------ RAW DATA

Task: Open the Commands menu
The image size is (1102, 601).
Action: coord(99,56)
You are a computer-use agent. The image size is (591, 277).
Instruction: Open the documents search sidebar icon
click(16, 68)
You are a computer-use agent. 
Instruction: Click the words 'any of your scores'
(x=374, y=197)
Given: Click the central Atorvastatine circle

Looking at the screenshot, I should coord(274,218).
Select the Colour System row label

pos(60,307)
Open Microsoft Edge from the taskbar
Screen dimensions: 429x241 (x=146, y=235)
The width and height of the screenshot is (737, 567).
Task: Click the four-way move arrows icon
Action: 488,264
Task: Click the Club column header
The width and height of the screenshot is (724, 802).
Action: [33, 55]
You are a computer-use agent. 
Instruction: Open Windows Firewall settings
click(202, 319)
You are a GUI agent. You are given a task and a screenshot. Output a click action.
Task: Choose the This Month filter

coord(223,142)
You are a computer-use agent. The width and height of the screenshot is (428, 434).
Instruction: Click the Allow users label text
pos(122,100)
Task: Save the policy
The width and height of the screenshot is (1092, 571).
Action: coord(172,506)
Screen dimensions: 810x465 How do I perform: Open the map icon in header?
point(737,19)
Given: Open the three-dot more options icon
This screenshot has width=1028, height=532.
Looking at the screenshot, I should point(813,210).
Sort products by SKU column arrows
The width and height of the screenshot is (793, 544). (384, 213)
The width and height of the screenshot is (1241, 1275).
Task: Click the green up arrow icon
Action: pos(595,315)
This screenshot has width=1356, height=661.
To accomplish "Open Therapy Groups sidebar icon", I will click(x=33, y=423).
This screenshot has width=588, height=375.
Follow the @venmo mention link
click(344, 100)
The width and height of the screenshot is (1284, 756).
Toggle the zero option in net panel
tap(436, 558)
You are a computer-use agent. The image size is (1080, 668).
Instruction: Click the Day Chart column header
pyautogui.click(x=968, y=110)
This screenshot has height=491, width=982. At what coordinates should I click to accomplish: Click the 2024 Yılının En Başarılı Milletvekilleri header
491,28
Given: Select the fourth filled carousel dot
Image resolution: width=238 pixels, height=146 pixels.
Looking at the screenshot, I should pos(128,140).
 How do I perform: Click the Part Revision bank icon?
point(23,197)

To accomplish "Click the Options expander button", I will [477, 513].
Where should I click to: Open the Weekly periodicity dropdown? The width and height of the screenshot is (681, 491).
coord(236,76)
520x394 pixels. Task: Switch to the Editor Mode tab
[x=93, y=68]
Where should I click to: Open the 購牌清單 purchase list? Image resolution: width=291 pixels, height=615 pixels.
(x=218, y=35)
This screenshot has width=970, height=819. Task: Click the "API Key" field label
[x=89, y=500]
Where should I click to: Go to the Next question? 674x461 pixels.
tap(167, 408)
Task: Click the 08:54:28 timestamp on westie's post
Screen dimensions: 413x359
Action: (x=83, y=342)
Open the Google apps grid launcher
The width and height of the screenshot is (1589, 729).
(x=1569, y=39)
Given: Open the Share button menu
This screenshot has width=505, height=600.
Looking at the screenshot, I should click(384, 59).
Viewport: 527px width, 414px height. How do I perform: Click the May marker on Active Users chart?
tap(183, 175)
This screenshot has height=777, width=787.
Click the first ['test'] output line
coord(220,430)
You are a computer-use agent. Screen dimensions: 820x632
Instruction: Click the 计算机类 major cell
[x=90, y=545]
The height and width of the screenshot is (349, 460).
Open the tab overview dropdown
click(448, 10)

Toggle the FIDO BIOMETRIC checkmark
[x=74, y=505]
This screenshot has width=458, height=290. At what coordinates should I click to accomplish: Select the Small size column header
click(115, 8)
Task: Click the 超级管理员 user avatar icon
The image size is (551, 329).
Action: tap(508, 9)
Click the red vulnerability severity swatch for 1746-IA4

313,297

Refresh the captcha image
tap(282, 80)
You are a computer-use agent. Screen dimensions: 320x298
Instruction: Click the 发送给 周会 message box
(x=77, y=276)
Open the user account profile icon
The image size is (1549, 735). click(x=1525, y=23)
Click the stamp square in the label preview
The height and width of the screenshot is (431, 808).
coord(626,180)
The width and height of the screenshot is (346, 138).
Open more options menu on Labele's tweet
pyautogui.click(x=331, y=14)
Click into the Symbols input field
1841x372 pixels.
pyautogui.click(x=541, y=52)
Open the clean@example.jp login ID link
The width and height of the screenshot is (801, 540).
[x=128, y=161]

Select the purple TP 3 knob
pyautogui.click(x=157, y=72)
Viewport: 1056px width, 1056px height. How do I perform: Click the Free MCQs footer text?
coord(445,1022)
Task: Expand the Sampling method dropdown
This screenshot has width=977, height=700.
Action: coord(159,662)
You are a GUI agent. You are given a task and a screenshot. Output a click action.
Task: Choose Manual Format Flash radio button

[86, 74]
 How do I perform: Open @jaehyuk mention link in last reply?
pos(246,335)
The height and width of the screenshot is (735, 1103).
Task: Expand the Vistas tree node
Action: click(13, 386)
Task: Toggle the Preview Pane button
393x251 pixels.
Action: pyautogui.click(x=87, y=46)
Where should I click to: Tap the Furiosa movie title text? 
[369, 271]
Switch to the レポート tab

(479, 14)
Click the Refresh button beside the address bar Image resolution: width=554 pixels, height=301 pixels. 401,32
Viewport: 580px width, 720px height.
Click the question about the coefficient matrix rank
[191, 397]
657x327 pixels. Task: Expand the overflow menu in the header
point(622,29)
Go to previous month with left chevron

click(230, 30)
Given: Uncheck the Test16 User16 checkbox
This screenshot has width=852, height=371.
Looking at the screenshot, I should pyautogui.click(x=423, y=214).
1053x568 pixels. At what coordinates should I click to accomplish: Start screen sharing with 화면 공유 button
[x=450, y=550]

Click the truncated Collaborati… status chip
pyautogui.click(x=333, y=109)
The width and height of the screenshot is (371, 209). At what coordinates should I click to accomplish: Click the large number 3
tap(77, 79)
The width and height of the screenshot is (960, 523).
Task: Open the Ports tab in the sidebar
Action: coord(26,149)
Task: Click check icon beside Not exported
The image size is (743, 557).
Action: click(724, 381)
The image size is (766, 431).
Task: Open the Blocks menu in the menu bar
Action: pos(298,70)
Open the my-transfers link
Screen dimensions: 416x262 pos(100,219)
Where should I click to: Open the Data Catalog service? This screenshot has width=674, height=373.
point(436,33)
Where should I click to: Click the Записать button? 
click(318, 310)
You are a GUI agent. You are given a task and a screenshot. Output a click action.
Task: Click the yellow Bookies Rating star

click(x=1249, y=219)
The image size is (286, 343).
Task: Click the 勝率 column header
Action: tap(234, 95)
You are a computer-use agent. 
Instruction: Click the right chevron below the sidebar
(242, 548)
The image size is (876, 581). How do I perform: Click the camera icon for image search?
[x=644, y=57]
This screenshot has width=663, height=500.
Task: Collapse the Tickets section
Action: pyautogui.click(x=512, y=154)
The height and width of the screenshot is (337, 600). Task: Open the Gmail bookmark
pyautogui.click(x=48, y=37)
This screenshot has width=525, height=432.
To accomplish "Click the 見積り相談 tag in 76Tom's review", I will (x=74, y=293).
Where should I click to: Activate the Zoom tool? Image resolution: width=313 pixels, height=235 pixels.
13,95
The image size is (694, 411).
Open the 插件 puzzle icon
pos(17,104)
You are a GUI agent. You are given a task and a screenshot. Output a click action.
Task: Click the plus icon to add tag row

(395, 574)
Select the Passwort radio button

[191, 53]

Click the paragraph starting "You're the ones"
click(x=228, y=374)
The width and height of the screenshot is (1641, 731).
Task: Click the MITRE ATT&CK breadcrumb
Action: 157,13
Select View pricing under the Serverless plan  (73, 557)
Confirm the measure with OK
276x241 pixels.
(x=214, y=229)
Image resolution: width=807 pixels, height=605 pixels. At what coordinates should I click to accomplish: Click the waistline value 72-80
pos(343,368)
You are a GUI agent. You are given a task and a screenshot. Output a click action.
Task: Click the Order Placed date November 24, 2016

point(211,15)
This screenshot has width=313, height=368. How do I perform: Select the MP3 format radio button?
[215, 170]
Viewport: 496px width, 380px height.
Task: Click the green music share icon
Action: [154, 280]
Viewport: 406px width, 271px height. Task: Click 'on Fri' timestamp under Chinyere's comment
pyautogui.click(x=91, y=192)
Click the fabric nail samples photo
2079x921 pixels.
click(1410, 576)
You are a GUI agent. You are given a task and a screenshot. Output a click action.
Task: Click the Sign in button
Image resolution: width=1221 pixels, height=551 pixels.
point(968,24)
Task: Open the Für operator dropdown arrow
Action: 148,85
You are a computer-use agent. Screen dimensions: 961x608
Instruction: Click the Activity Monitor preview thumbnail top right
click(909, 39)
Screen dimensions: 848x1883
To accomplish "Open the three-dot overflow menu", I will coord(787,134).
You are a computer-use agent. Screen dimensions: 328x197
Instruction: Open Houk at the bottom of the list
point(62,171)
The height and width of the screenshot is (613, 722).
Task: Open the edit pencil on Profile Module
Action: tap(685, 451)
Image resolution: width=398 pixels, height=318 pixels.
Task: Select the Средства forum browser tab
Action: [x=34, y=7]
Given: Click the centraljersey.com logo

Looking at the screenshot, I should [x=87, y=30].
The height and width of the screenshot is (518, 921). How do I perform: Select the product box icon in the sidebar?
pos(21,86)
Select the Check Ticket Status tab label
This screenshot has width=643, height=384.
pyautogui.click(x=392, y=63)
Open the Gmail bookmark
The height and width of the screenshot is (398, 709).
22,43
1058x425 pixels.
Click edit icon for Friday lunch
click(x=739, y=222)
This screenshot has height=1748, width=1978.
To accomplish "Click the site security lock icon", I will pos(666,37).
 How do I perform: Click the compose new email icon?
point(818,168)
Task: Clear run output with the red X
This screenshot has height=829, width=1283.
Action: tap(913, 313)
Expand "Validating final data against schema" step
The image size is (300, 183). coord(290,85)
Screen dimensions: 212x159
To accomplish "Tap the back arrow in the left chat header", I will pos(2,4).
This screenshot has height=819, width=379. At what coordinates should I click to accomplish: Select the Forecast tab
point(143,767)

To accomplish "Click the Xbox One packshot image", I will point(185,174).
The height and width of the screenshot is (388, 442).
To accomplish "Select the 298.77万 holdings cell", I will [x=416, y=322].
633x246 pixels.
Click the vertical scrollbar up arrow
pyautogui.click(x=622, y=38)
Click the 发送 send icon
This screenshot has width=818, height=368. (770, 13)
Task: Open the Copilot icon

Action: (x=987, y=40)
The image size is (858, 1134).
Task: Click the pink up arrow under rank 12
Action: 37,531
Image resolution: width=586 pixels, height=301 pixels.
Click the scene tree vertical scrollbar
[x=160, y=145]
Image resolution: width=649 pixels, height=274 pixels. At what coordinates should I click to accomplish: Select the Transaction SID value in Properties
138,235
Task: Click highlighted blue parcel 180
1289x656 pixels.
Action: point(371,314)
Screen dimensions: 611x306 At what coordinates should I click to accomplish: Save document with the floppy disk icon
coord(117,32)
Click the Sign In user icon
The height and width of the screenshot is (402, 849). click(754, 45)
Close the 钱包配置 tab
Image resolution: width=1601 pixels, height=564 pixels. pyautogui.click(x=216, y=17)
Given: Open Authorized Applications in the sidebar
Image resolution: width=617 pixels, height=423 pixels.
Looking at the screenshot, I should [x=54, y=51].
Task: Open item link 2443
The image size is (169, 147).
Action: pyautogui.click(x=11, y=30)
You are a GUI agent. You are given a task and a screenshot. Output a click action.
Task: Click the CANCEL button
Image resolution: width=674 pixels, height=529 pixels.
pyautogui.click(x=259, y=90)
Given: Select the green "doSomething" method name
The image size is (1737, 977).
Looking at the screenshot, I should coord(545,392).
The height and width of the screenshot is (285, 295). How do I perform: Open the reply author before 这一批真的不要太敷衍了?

------------

- **TASK ITEM**:
Filter the entries down to the lines with the word "three" in them, and copy those lines.

- **EXPECTED OUTPUT**:
Given: Open the three-dot more options icon
To accomplish "Open the three-dot overflow menu", I will coord(787,134).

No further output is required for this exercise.